EXERCISE DATA:

┌──

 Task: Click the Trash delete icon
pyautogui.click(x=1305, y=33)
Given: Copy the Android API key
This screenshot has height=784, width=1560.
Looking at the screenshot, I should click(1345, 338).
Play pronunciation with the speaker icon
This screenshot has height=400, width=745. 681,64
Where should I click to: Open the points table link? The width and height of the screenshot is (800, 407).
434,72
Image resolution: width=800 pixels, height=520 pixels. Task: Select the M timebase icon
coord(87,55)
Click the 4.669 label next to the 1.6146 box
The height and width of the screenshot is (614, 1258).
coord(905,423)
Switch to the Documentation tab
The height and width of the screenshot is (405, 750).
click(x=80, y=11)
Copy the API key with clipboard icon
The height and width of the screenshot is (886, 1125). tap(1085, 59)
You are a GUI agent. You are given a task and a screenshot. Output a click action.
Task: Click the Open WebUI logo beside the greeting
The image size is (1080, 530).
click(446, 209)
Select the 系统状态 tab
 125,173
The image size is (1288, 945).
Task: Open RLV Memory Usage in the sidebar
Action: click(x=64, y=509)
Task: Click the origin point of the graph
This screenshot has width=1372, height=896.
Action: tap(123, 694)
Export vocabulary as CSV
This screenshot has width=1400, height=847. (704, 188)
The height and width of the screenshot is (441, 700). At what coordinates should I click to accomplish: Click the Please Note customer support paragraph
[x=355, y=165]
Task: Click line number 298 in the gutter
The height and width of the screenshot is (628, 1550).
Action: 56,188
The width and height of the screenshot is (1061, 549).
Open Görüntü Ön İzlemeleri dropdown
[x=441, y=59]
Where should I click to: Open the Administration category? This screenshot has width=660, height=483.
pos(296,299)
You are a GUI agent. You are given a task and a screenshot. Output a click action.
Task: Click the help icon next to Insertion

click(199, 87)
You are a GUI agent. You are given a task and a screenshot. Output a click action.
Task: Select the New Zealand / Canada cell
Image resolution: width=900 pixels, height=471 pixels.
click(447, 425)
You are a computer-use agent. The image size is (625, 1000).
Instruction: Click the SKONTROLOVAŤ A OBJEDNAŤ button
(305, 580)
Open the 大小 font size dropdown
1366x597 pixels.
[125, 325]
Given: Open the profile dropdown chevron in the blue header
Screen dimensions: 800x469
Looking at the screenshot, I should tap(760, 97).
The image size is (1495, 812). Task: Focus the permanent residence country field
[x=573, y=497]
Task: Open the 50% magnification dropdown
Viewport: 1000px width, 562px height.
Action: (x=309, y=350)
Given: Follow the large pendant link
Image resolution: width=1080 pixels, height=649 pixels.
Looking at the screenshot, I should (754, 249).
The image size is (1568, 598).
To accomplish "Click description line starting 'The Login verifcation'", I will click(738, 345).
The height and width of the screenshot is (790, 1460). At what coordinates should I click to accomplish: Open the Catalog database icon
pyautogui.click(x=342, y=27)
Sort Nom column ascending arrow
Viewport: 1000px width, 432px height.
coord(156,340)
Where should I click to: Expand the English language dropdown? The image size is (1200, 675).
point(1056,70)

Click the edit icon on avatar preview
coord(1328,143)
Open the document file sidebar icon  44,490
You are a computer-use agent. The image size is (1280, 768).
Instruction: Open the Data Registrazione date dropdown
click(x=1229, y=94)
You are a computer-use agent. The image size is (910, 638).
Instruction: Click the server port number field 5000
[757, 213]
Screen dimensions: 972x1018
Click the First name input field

└──

Each line of the listing has to be repeated exactly in the reply.

RESPONSE FOR THIS EXERCISE:
 Task: Click the Trash delete icon
pyautogui.click(x=1305, y=33)
Given: Copy the Android API key
This screenshot has height=784, width=1560.
Looking at the screenshot, I should click(1345, 338).
Play pronunciation with the speaker icon
This screenshot has height=400, width=745. 681,64
Where should I click to: Open the points table link? The width and height of the screenshot is (800, 407).
434,72
Image resolution: width=800 pixels, height=520 pixels. Task: Select the M timebase icon
coord(87,55)
Click the 4.669 label next to the 1.6146 box
The height and width of the screenshot is (614, 1258).
coord(905,423)
Switch to the Documentation tab
The height and width of the screenshot is (405, 750).
click(x=80, y=11)
Copy the API key with clipboard icon
The height and width of the screenshot is (886, 1125). tap(1085, 59)
You are a GUI agent. You are given a task and a screenshot. Output a click action.
Task: Click the Open WebUI logo beside the greeting
The image size is (1080, 530).
click(446, 209)
Select the 系统状态 tab
 125,173
The image size is (1288, 945).
Task: Open RLV Memory Usage in the sidebar
Action: click(x=64, y=509)
Task: Click the origin point of the graph
This screenshot has width=1372, height=896.
Action: tap(123, 694)
Export vocabulary as CSV
This screenshot has width=1400, height=847. (704, 188)
The height and width of the screenshot is (441, 700). At what coordinates should I click to accomplish: Click the Please Note customer support paragraph
[x=355, y=165]
Task: Click line number 298 in the gutter
The height and width of the screenshot is (628, 1550).
Action: 56,188
The width and height of the screenshot is (1061, 549).
Open Görüntü Ön İzlemeleri dropdown
[x=441, y=59]
Where should I click to: Open the Administration category? This screenshot has width=660, height=483.
pos(296,299)
You are a GUI agent. You are given a task and a screenshot. Output a click action.
Task: Click the help icon next to Insertion

click(199, 87)
You are a GUI agent. You are given a task and a screenshot. Output a click action.
Task: Select the New Zealand / Canada cell
Image resolution: width=900 pixels, height=471 pixels.
click(447, 425)
You are a computer-use agent. The image size is (625, 1000).
Instruction: Click the SKONTROLOVAŤ A OBJEDNAŤ button
(305, 580)
Open the 大小 font size dropdown
1366x597 pixels.
[125, 325]
Given: Open the profile dropdown chevron in the blue header
Screen dimensions: 800x469
Looking at the screenshot, I should tap(760, 97).
The image size is (1495, 812). Task: Focus the permanent residence country field
[x=573, y=497]
Task: Open the 50% magnification dropdown
Viewport: 1000px width, 562px height.
Action: (x=309, y=350)
Given: Follow the large pendant link
Image resolution: width=1080 pixels, height=649 pixels.
Looking at the screenshot, I should (754, 249).
The image size is (1568, 598).
To accomplish "Click description line starting 'The Login verifcation'", I will click(738, 345).
The height and width of the screenshot is (790, 1460). At what coordinates should I click to accomplish: Open the Catalog database icon
pyautogui.click(x=342, y=27)
Sort Nom column ascending arrow
Viewport: 1000px width, 432px height.
coord(156,340)
Where should I click to: Expand the English language dropdown? The image size is (1200, 675).
point(1056,70)

Click the edit icon on avatar preview
coord(1328,143)
Open the document file sidebar icon  44,490
You are a computer-use agent. The image size is (1280, 768).
Instruction: Open the Data Registrazione date dropdown
click(x=1229, y=94)
You are a computer-use agent. The image size is (910, 638).
Instruction: Click the server port number field 5000
[757, 213]
Screen dimensions: 972x1018
Click the First name input field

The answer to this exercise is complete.